Selected excerpt =>
>> BEGIN

The documents indicate Uber was adept at finding unofficial routes to power, applying influence through friends or intermediaries, or seeking out encounters with politicians at which aides and officials were not present.

It enlisted the backing of powerful figures in places such as Russia, Italy, and Germany by offering them prized financial stakes in the startup and turning them into “strategic investors”.

And in a bid to shape policy debates, it paid prominent academics hundreds of thousands of dollars to produce research that supported the company’s claims about the benefits of its economic model.

This claim ignores the only relevant question: Are any of these studies fraudulent? Left unsaid is the fact that other corporations, unions, and other interested parties do the same thing. The practice of marshaling evidence that bolsters one’s own case is hardly limited to Uber.

As Uber launched across India, Kalanick’s top executive in Asia urged managers to focus on driving growth, even when “fires start to burn”. “Know this is a normal part of Uber’s business,” he said. “Embrace the chaos. It means you’re doing something meaningful.”

Kalanick appeared to put that ethos into practice in January 2016, when Uber’s attempts to upend markets in Europe led to angry protests in Belgium, Spain, Italy, and France from taxi drivers who feared for their livelihoods.

>> END

Entries shown =>
>> BEGIN

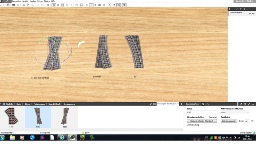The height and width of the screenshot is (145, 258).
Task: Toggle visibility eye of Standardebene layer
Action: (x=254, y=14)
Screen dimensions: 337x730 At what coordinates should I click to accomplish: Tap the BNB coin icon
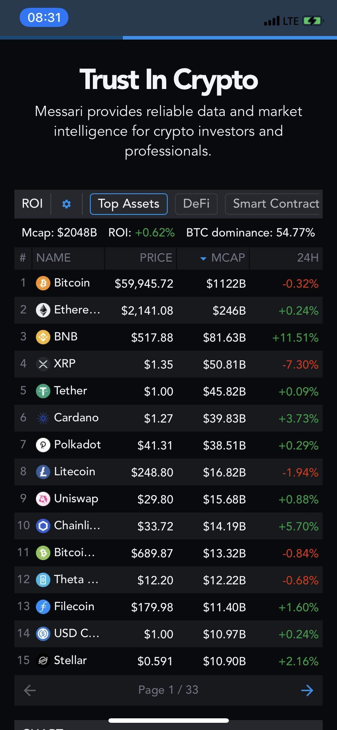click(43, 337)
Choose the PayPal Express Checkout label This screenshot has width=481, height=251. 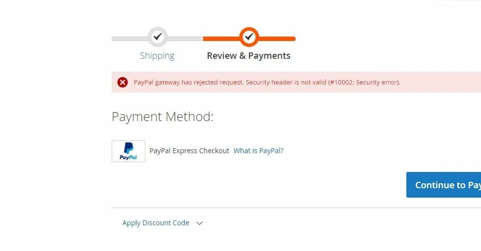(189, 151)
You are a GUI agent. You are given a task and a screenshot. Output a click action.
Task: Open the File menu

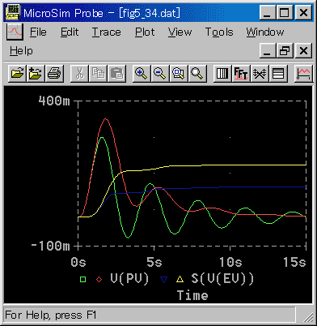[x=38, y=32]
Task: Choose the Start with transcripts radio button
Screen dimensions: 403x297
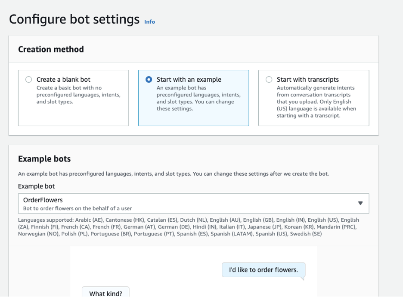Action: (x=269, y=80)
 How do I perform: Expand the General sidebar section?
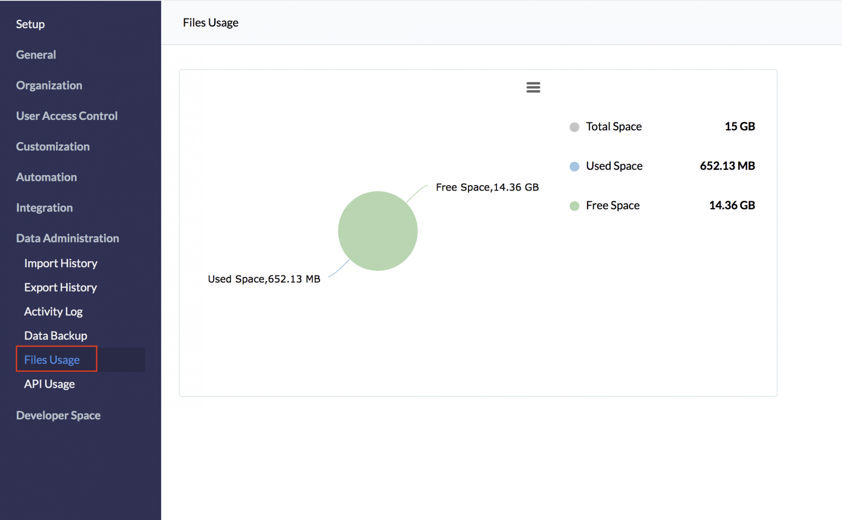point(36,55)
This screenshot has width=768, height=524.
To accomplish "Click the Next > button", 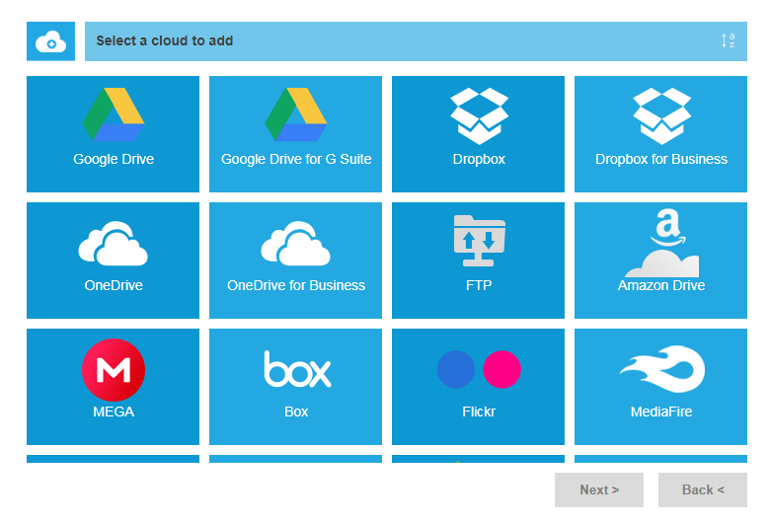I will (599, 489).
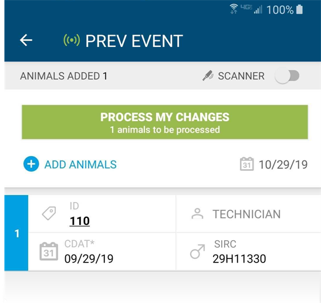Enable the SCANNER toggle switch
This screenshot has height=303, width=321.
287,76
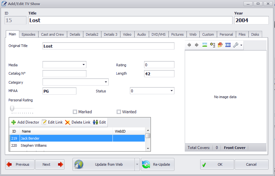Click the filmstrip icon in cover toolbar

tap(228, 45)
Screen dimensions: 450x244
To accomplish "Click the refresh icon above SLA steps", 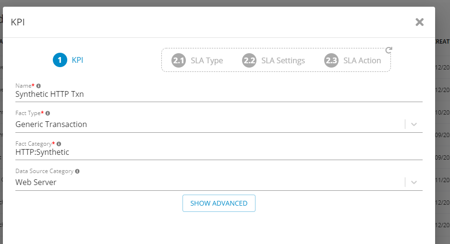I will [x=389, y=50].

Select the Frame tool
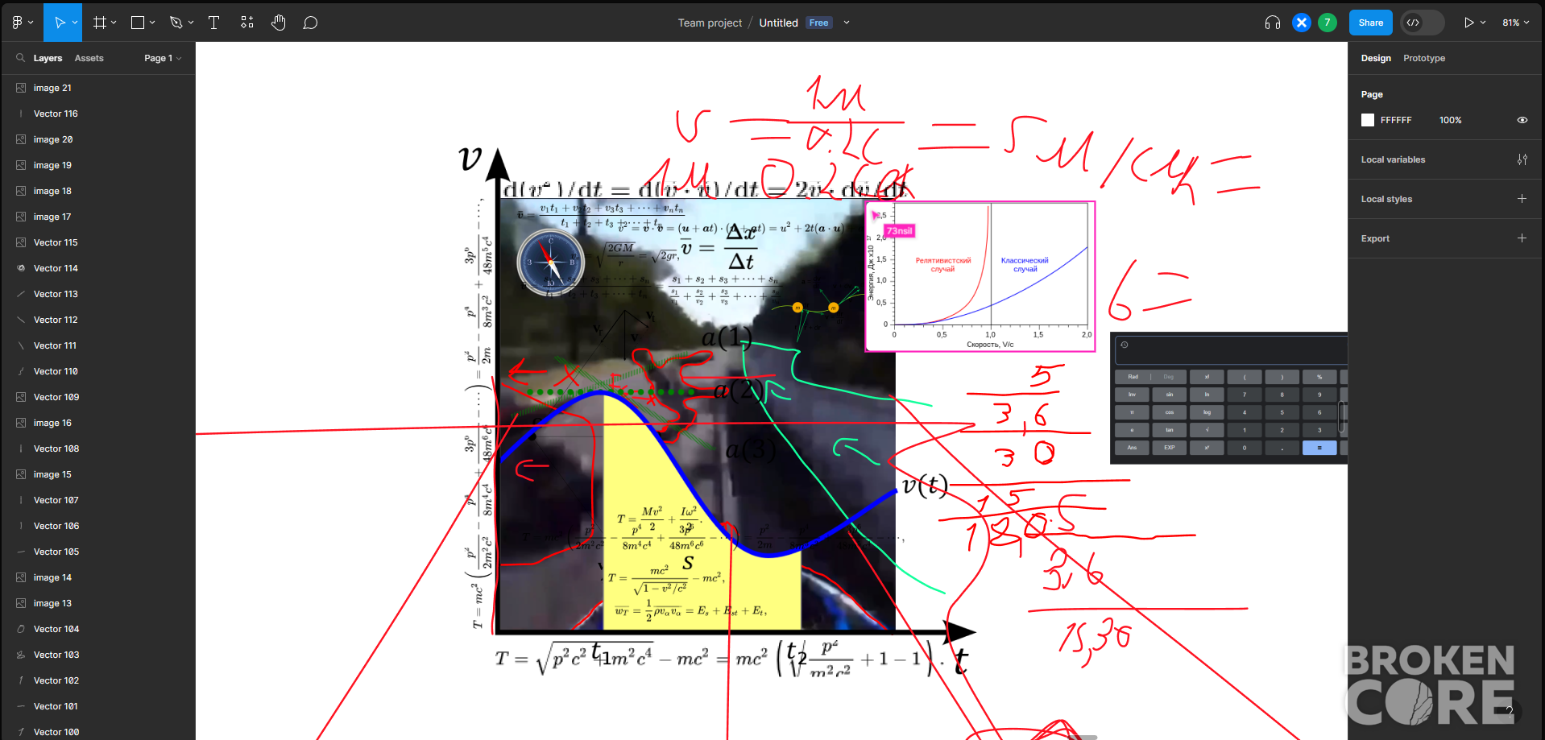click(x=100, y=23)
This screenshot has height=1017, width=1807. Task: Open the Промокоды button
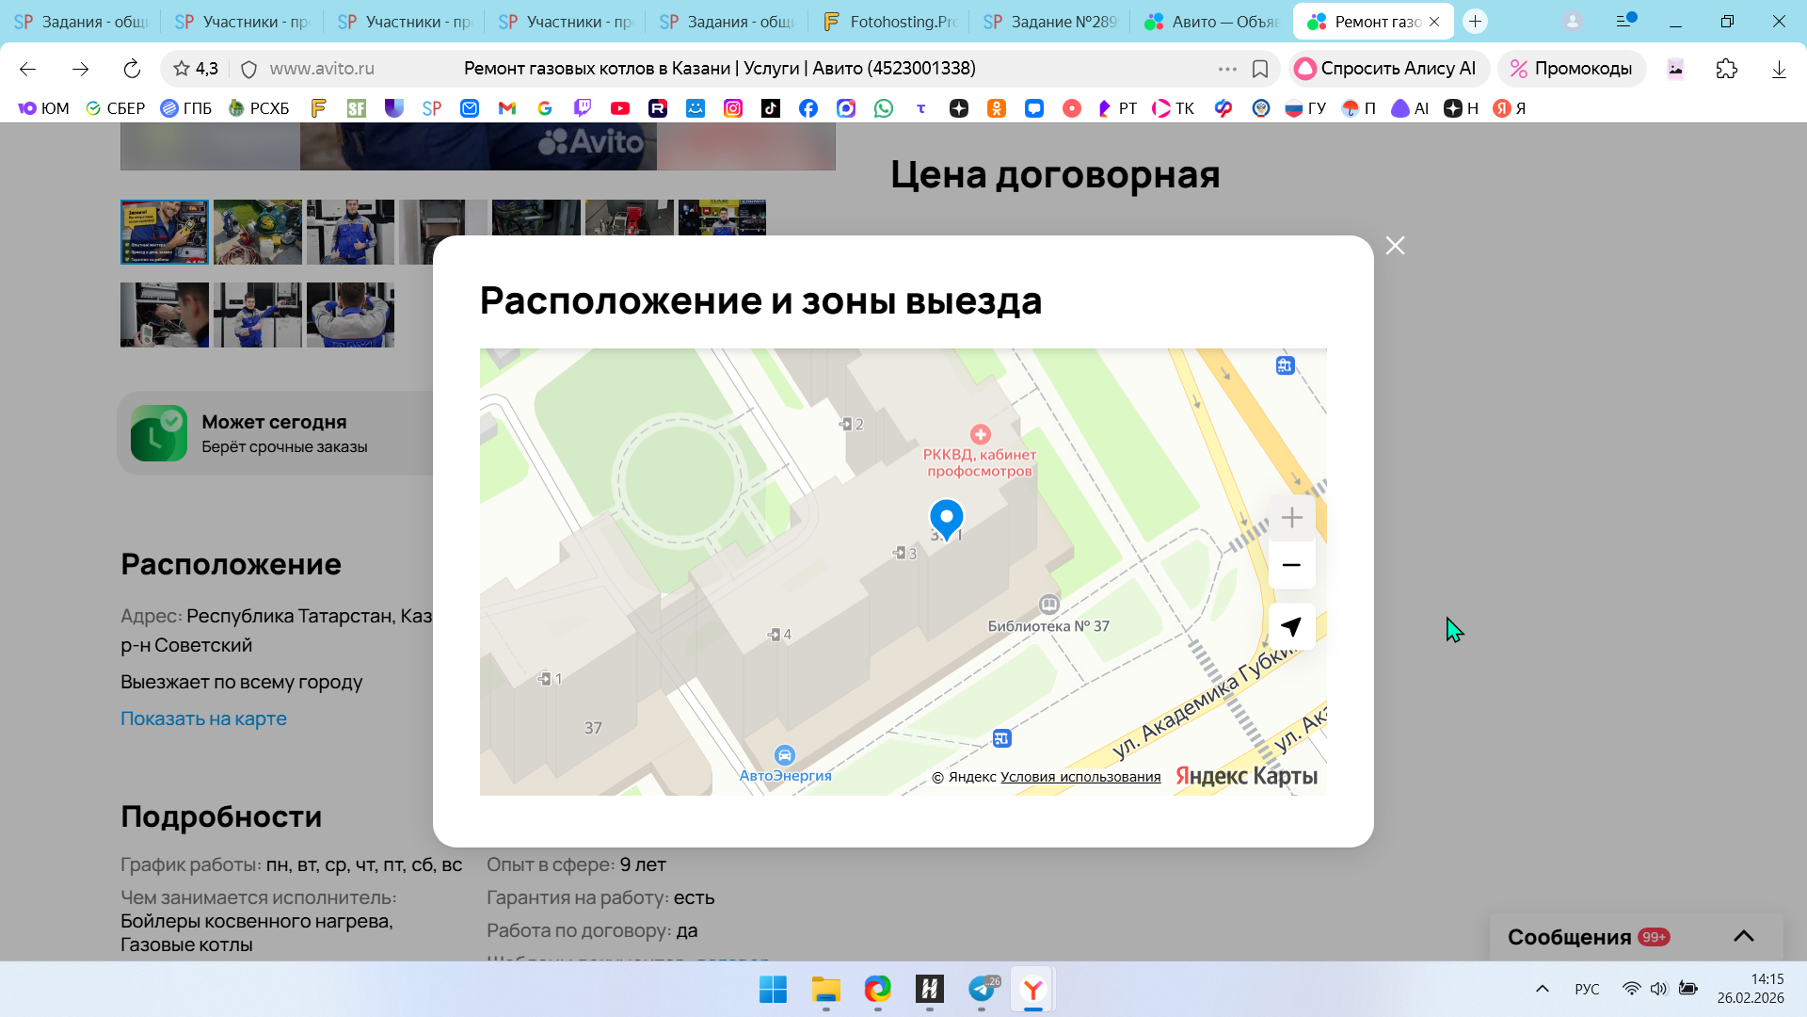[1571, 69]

>> END

What to do =>
A) Answer these questions from the Uber excerpt:
(i) In which three countries did the company enlist powerful figures as "strategic investors"?
(ii) What did Kalanick's top executive in Asia urge managers to focus on?
(iii) In what month and year did Kalanick appear to put that ethos into practice?
B) Can you go on with the Uber excerpt from the point where it stops?
The data comes from a different source than the Uber excerpt.

Answers for this exercise =>
A)
(i) Russia, Italy, and Germany
(ii) Driving growth, even when "fires start to burn"
(iii) January 2016

B)
Amid taxi strikes and riots in Paris, Kalanick ordered French executives to retaliate by encouraging Uber drivers to stage a counter-protest with mass civil disobedience.

Warned that doing so risked putting Uber drivers at risk of attacks from “extreme right thugs” who had infiltrated the taxi protests and were “spoiling for a fight”, Kalanick appeared to urge his team to press ahead regardless. “I think it’s worth it,” he said. “Violence guarantee[s] success. And these guys must be resisted, no? Agreed that right place and time must be thought out.”

It’s hard to see how encouraging “civil disobedience”—that is, peaceful protesting—counts as retaliation. To the extent any retaliation was happening, it was coming from the “angry protesters” linked to traditional taxi cab industry. Uber simply encouraged drivers to stand up for their rights and not be intimidated by “extreme right thugs.” Uber isn’t responsible for the violent actions of people who not only have no ties to the company, but hate it so much they are willing to commit illegal acts against its workers. Kalanick was right that extremists must be resisted and the rights of the drivers protected.

As for Kalanick’s “success” comment, it is hard to judge precisely what he meant because The Guardian fails to provide the surrounding context. That said, he appears to be saying that if the extremists do resort to violence, that proves that the drivers have the moral high ground and will win in the end.

The decision to send Uber drivers into potentially volatile protests, despite the risks, was consistent with what one senior former executive told the Guardian was a strategy of “weaponising” drivers, and exploiting violence against them to “keep the controversy burning”. It was a playbook that, leaked emails suggest, was repeated in Italy, Belgium, Spain, Switzerland, and the Netherlands.

When masked men, reported to be angry taxi drivers, turned on Uber drivers with knuckle-dusters and a hammer in Amsterdam in March 2015, Uber staffers sought to turn it to their advantage to win concessions from the Dutch government.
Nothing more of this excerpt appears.